## Activities
[1] Retype the part of the article on the Kemerovo mall fire that opens with the words containing "Russian television showed" and closes with "from their parents.".
[2] Write the next part of the article on the Kemerovo mall fire, starting after its last sentence.

64 dead in Russian shopping mall inferno

A total of 64 people, many of them children, perished in a fire that ravaged a busy shopping mall in an industrial city in Siberia, officials said Monday as rescuers searched through piles of charred rubble to recover bodies.


Russian television showed images of thick black smoke pouring out of the roof of the Winter Cherry shopping centre in the city of Kemerovo, which also houses a sauna, a bowling alley and a multiplex cinema and was packed with people on Sunday afternoon.

Emergency services minister Vladimir Puchkov said on Russian television: “We have recorded that unfortunately as a result of the accident 64 people died.”

He said this was the “final figure”, and included six people still buried under the rubble.

Russia’s Investigative Committee said the roof collapsed in two theatres of the cinema in the blaze, which erupted at around 4 pm local time (0900 GMT) Sunday.

Witnesses told Russian television that some did not hear alarms or did not take them seriously and that the fire took hold very quickly, leaving many children separated from their parents.

“The alarm system didn’t work, people ran out screaming and in panic”, said a teenager, Milena, who had visited the mall with her parents.

Several witnesses said the doors of one of the shopping centre’s cinemas, where children were watching cartoon films, were locked.

“Whole classes of children from nearby villages were there, they were locked in (the cinema),” a witness who gave his name as Konstantin told Business Radio FM.

– ‘My daughter kept calling me’ –

Alexander Lillevyali, who lost 11-year-old twin daughters and a five-year-old daughter in the fire, told Meduza news site that his children called him to say they could not open the cinema’s door.

“My daughter kept calling me. I just shouted to her to try to and get out of the cinema but I couldn’t do anything, there were already flames in front of me,” he said.

Locals told RBK newspaper that the cinema often locked its doors to stop people going in without tickets because it was understaffed.

The prosecutor general’s office said on Monday that all of the country’s shopping malls with entertainment areas will be checked for fire safety.

The local office of Russia’s emergency services ministry said the fire broke out on the top floor of the four-storey mall, causing floors and the roof to collapse.

One witness, Anastasia Klepova, told Rossiya 24 television: “The evacuation signal only went off twice. We didn’t believe in the evacuation at first.”

“We emerged out of darkness and smoke. We were already all black. In two or three minutes, such smoke had risen up.”

Witnesses said many children were separated from adults, after coming to enjoy facilities including a trampoline centre.

## Supplied information
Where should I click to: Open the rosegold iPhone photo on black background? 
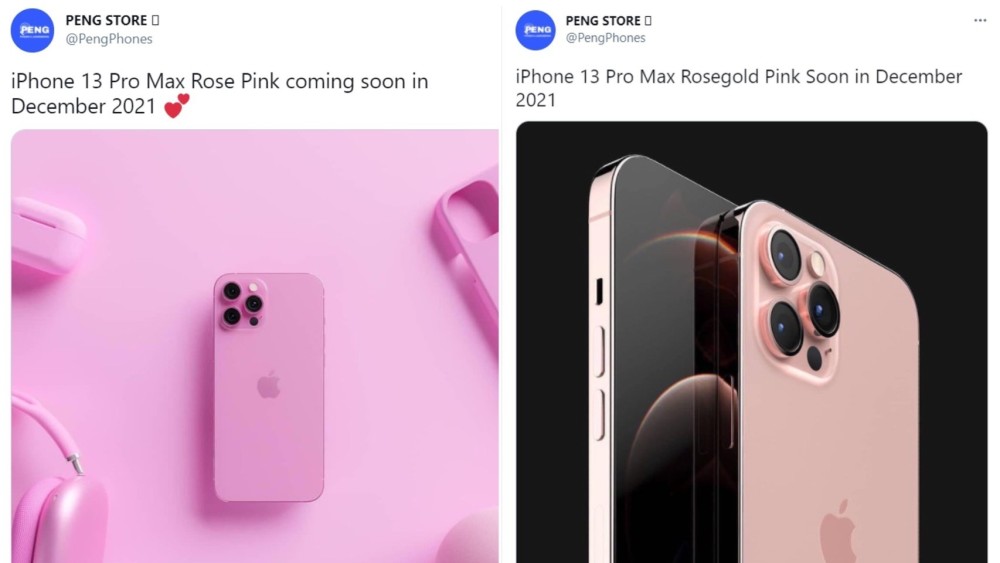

--

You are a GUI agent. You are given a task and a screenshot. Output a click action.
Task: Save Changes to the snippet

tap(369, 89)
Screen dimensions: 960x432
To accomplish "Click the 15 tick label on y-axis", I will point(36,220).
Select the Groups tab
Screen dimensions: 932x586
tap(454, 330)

## Results
[1]
Russian television showed images of thick black smoke pouring out of the roof of the Winter Cherry shopping centre in the city of Kemerovo, which also houses a sauna, a bowling alley and a multiplex cinema and was packed with people on Sunday afternoon.

Emergency services minister Vladimir Puchkov said on Russian television: “We have recorded that unfortunately as a result of the accident 64 people died.”

He said this was the “final figure”, and included six people still buried under the rubble.

Russia’s Investigative Committee said the roof collapsed in two theatres of the cinema in the blaze, which erupted at around 4 pm local time (0900 GMT) Sunday.

Witnesses told Russian television that some did not hear alarms or did not take them seriously and that the fire took hold very quickly, leaving many children separated from their parents.

[2]
– ‘It was just awful’ –

“People started running around, it was just awful. There were a lot of children, children without parents,” said witness Klepova.

Health minister Veronika Skvortsova said that the most seriously injured survivor was an 11-year-old boy who jumped from the top floor to escape the fire, which killed all his family, but there were hopes for his survival.

She said an 18-year-old boy was also seriously injured after jumping from the top floor, while nine other people were suffering from smoke inhalation.

On Monday more than 500 firefighters were struggling to break down walls and clear rubble amid smoke-filled air and high temperatures, deploying drones.

The Investigative Committee said it had opened a criminal inquiry and four people, including the tenant renting the premises where the fire broke out and the head of the company that manages the mall, had been arrested.

President Vladimir Putin expressed condolences and cancelled a prize-giving ceremony, the Kremlin said.

Local authorities have announced three days of mourning in the Siberian region starting Tuesday.

It was the deadliest blaze in Russia in recent years.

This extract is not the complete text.